Re: [patch 0/1] Apply segment size and segment boundary to integrity data

Previous thread: [PATCH] x86, cpu: Add Intel CPUID flags: ECMD, PLN, PTM and TSC_DEADLINE by John Villalovos on Thursday, July 15, 2010 - 8:27 am. (1 message)

Next thread: Re: Workaround hardware bug addressing physical memory by Unai Uribarri on Thursday, July 15, 2010 - 9:46 am. (2 messages)
From: Christof Schmitt
Date: Thursday, July 15, 2010 - 8:34 am

While experimenting with the data integrity support in the Linux
kernel, i found that the block layer integrity code can send integrity
data segments for a request that do not adhere to the queue limits. 
The integrity data segment can be larger than queue_max_segment_size
and the segment does not adhere to the queue_segment_boundary.

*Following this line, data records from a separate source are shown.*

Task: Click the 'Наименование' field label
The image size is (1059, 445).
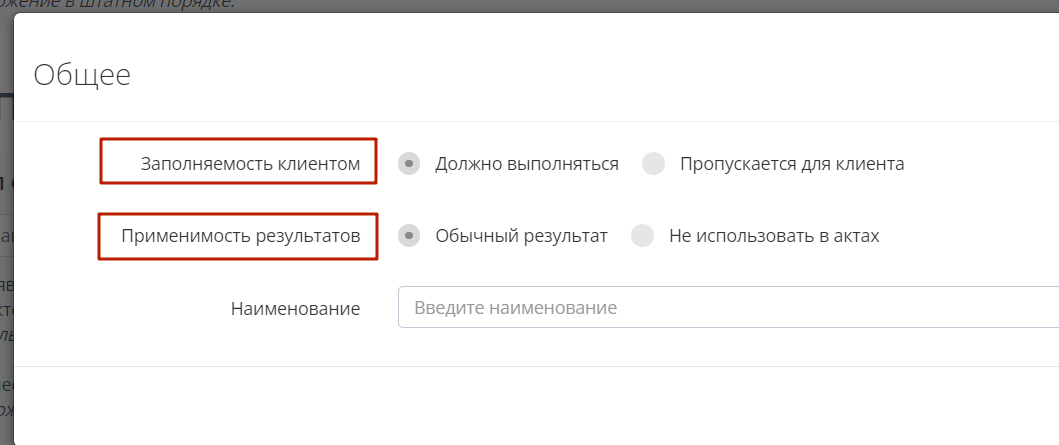Action: click(295, 309)

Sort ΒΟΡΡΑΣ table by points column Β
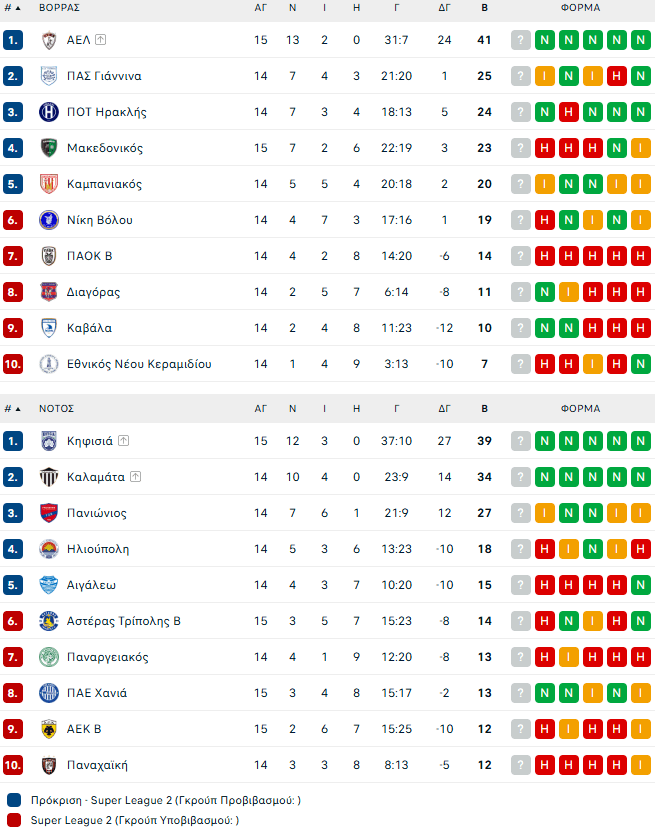point(484,7)
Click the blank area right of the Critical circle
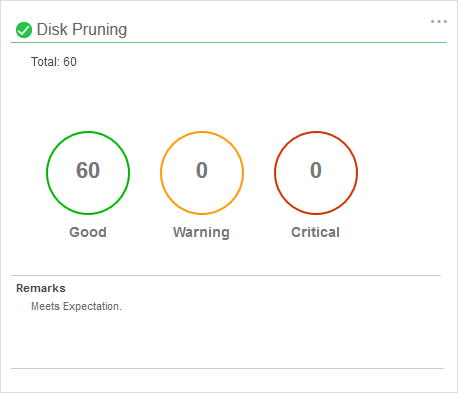Screen dimensions: 460x394 (400, 173)
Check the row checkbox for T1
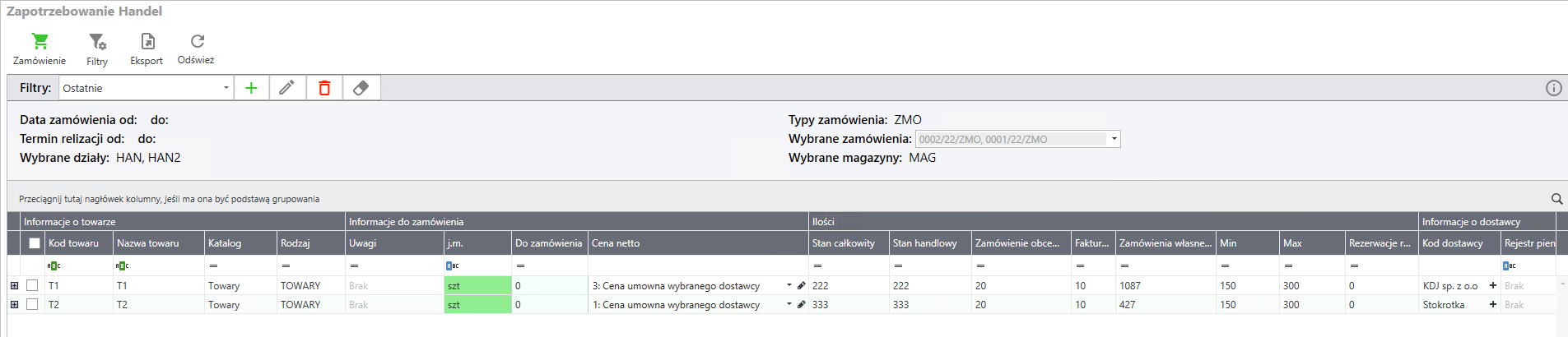1568x337 pixels. (32, 285)
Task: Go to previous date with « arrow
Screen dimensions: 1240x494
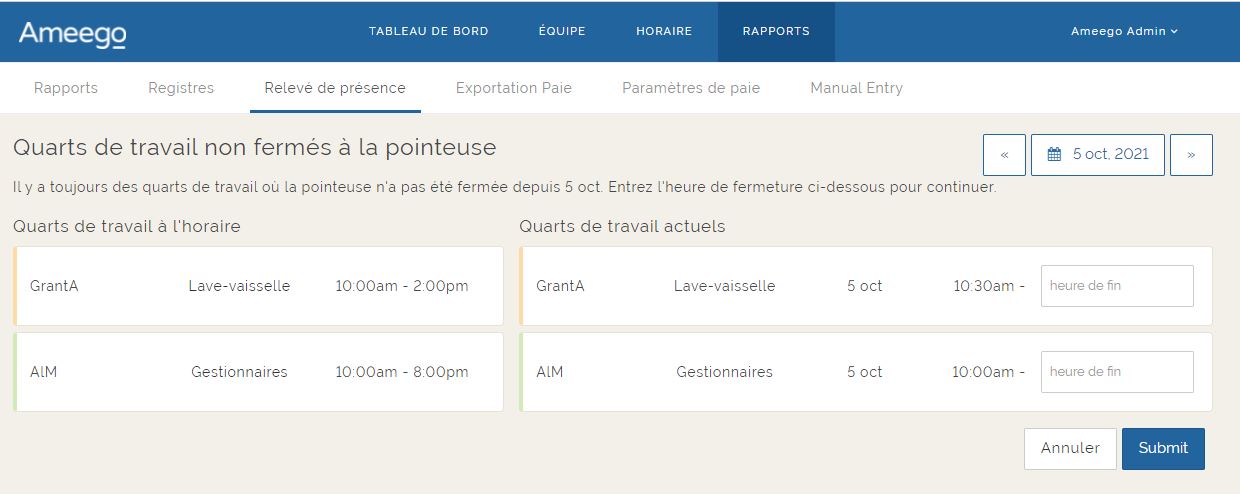Action: (1004, 155)
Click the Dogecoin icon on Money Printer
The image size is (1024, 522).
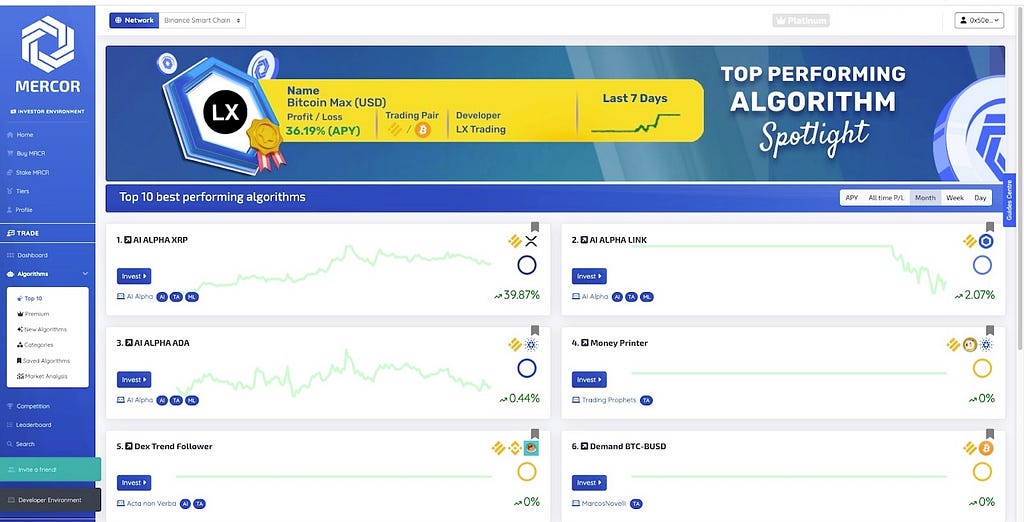[x=970, y=345]
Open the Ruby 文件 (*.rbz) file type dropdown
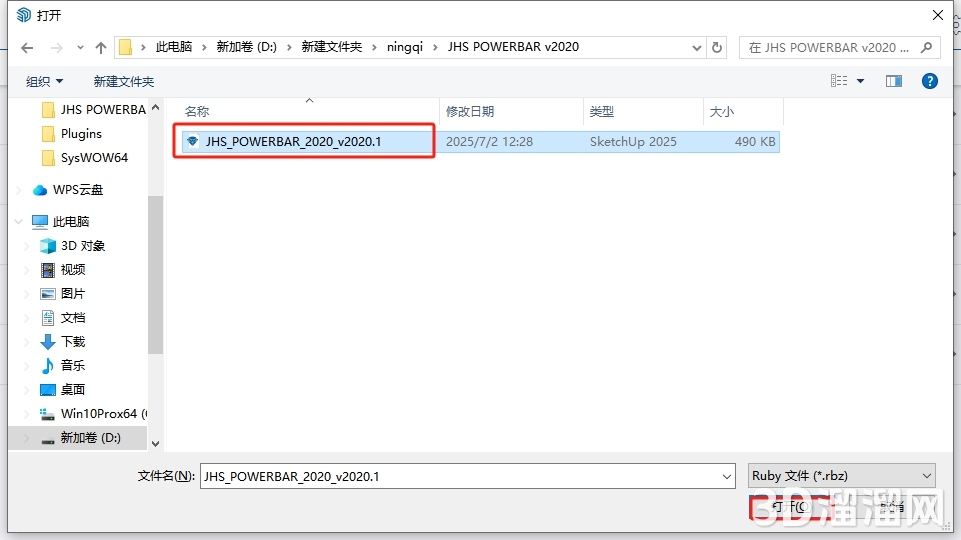The height and width of the screenshot is (540, 961). point(842,476)
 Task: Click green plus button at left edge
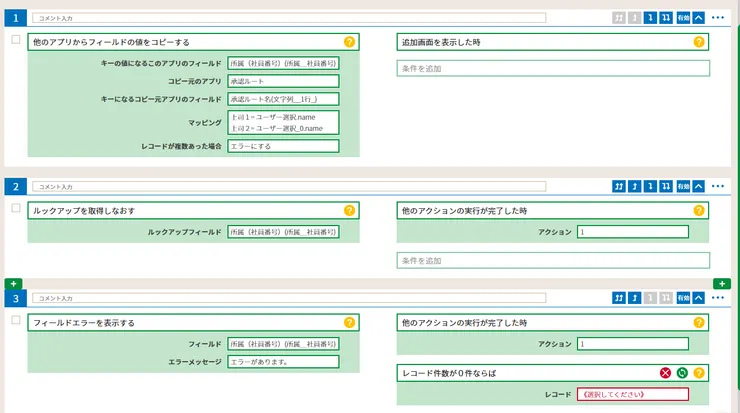pos(12,284)
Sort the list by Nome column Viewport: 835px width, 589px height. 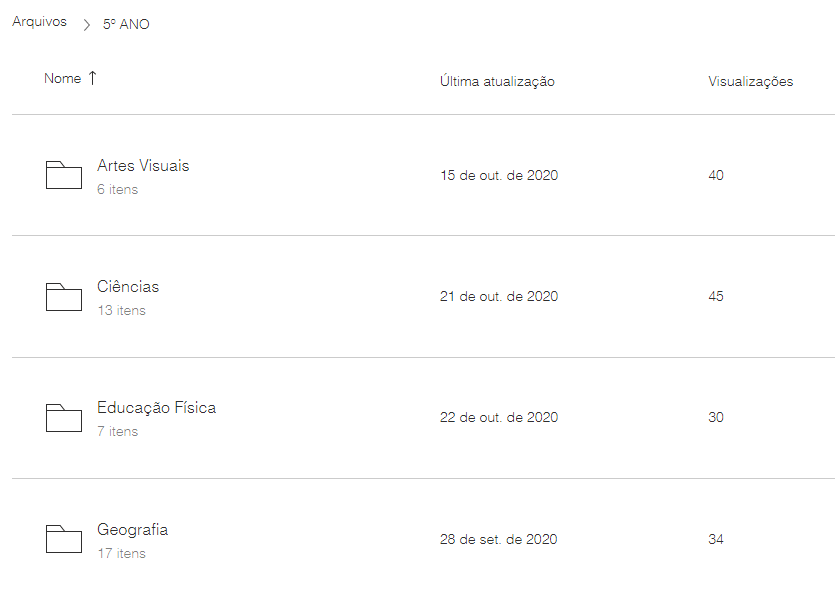62,79
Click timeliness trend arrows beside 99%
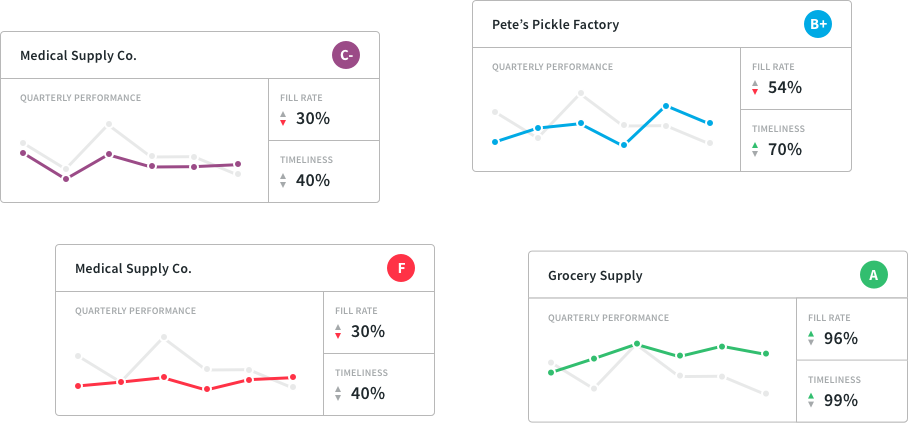The height and width of the screenshot is (423, 908). pyautogui.click(x=811, y=401)
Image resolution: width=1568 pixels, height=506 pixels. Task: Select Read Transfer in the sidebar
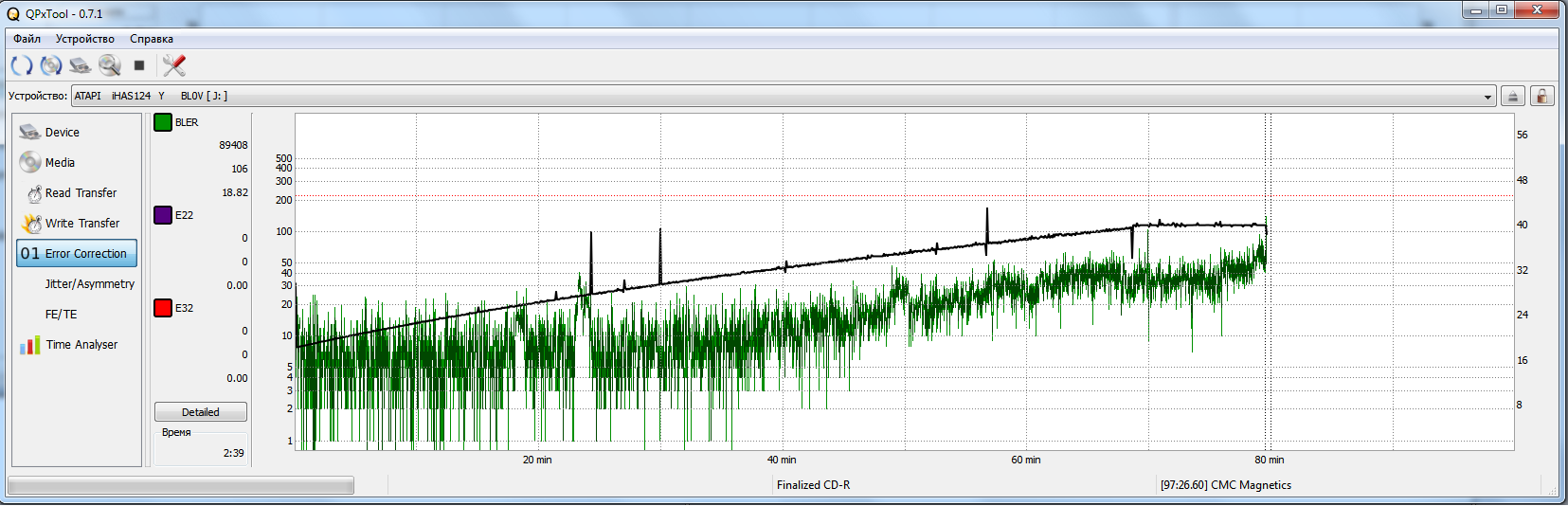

It appears to me that the right way would be to apply the same
restrictions that are in place for data segments also to integrity
data segments. The patch works for my experiments and applies on top
of the current Linux tree (2.6.35-rc5).

Christof
--

From: Christof Schmitt
Date: Thursday, July 15, 2010 - 8:34 am

From: Christof Schmitt <christof.schmitt@de.ibm.com>

Apply the conditions used in __blk_recalc_rq_segments also to
integrity data: Adhere to the maximum segment size and the segment
boundary set by the driver. Without this change, a driver would
receive integrity data blocks that do not adhere to the limits set for
the request queue.

Signed-off-by: Christof Schmitt <christof.schmitt@de.ibm.com>
---
 block/blk-integrity.c |   18 ++++++++++++++++--
 1 file changed, 16 insertions(+), 2 deletions(-)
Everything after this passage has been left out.